Thursday, July 7, 2016

Day 8: Colorado Springs Sky Sox. Colorado Springs, CO. The Gardens and Wrath of the Gods

So after a late, high scoring affair at Coors field two nights ago and only a home run contest the day before, we were itching to see an entire game.  And we did, by both hell and high water, see a game from start to finish in Colorado.  The Colorado gods tried to keep it from us, gave us every reason not to finish this one, but dammit, we stayed.  And got a free hat.

Before the game, though, we did some exploring south of Denver.  After an unremarkable lunch at Wendy’s, we sped to some place called Mantinou to see if we could climb Pikes Peak.  There is a three-hour round-trip railway line to the top which looks amazing, but was understandably full.  We waited on standby, but with only 3 minutes left on the parking meter, and the fact that we had no water with us, it wasn’t the end of the world when they didn’t call us.  And the prospect of the 40 degree summit while clad in t-shirts and shorts was daunting.  Plus, we had an excellent backup plan.
The Garden of the Gods has large red rocks.  And very limited parking.  Fortunately, you can drive around the large red rocks as many times as you’d like as you revisit every lot looking for a spot.  
Yep, we've been here.  And you haven't.  Well, maybe you have.  You might be Scott or somebody.  Who are we to judge?


Eventually we found a spot in the 8th place we looked and took a loopy walk (with plenty of water and under cloud cover, this time) around the rocks, seeing formations with names like “Kissing Camels” and “Sleeping Giant.”  If I were a god, I could certainly do worse than this for a garden.
I call it "Neckless Behemoth"


And you’ll thrill to knowledge of yet more mini-golf.  This time, it was inside, with air conditioning.  Nice and cool.  And glow-in-the-dark!  If you’re depth-perceptionally deficient, this is not for you.  The course did come with nifty capsules to put your balls in and make them glow, too.  Both courses shared an 18th hole, however, and it was Plinko style with an unavoidable hole at the bottom.  So both courses were decided after 17 and Ben’s ball got stuck on the Plinko bars and didn’t even go into the hole.

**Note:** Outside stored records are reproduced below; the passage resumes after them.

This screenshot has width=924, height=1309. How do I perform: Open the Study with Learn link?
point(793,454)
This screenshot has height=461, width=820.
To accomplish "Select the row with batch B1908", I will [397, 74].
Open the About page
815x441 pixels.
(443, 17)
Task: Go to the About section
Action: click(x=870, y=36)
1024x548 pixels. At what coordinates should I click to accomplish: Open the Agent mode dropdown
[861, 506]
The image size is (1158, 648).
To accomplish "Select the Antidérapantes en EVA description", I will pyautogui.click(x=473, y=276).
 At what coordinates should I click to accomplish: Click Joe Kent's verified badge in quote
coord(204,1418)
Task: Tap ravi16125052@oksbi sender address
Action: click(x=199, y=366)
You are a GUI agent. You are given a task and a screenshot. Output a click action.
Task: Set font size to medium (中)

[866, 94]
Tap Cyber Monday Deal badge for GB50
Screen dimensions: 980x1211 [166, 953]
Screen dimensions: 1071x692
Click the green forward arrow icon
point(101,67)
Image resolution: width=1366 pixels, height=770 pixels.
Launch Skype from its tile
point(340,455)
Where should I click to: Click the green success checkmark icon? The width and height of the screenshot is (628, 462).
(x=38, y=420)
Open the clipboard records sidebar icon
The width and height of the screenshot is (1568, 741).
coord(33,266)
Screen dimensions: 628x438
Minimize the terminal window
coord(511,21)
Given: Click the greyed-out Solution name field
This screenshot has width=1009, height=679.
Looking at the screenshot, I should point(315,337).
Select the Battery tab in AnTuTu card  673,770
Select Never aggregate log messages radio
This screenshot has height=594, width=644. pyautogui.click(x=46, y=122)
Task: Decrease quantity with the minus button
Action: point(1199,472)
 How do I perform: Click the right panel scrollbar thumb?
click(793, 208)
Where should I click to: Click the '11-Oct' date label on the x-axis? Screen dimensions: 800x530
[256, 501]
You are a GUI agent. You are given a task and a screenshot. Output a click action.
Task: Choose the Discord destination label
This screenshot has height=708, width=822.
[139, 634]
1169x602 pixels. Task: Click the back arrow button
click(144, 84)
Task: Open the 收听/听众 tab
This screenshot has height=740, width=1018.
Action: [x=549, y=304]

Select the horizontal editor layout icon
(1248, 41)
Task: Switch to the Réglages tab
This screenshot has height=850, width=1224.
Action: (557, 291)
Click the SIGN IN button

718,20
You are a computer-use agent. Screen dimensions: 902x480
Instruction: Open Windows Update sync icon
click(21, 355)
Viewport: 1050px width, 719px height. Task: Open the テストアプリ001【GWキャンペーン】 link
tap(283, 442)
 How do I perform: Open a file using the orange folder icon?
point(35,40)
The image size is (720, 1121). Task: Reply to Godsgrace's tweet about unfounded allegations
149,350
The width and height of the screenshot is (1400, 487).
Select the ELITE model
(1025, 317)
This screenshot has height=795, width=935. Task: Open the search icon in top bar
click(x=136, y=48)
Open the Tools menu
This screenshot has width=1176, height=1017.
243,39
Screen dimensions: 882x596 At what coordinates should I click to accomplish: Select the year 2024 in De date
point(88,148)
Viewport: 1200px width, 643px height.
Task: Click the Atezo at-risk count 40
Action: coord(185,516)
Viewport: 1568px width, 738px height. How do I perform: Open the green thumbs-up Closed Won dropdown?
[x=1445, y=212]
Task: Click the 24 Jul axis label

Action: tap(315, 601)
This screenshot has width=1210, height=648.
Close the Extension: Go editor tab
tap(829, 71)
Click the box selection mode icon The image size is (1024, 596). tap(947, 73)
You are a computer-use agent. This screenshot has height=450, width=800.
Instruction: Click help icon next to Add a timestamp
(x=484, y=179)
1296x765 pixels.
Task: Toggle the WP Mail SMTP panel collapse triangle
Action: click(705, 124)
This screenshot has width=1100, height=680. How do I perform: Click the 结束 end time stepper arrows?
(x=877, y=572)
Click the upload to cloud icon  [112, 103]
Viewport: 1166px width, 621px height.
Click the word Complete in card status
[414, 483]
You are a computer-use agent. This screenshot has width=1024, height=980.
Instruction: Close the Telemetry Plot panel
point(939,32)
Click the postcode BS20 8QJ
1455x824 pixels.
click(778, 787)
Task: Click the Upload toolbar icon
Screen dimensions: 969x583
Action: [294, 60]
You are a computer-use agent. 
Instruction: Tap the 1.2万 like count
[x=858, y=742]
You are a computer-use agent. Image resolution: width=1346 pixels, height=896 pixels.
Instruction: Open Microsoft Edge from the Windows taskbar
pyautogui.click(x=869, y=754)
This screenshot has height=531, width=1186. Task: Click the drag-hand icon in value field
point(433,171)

When we got to the park in Colorado Springs, it was already starting to drizzle.  We made a quick circuit for food and watched the first couple of innings from our seats behind home plate before the skies opened and left us huddled under the concourse roof with everybody else.  And it was COLD!  Who would have thought that a mile in the air with rain coming down would not be good weather for shorts?  Anyway, after an hour and a half of delay, the game resumed and we stuck it out, getting back to our beds in Denver at 1 in the morning.

Does this look like quitting weather to you?


But you’re here about the free hat, aren’t you?  All in good time.  Here come some




Highlights

1.       Not sure if it was specifically a military appreciation day, but it was full of soldiers and veterans.  The “Play Ball” was said by a two-year old in army fatigues.  The national anthem, God Bless America, and Take Me Out to the Ballgame were all sung by an officer of some sort.

2.       The net is one of the best we’ve seen!  It doesn’t extend even to the dugouts and it is short in a vertical sense, too.  Really any spot is in danger of a foul ball approaching quickly.  It was so short that we saw a foul bunt go into the second level behind home plate.
Not pictured:  The complete lack of net anywhere else in the park.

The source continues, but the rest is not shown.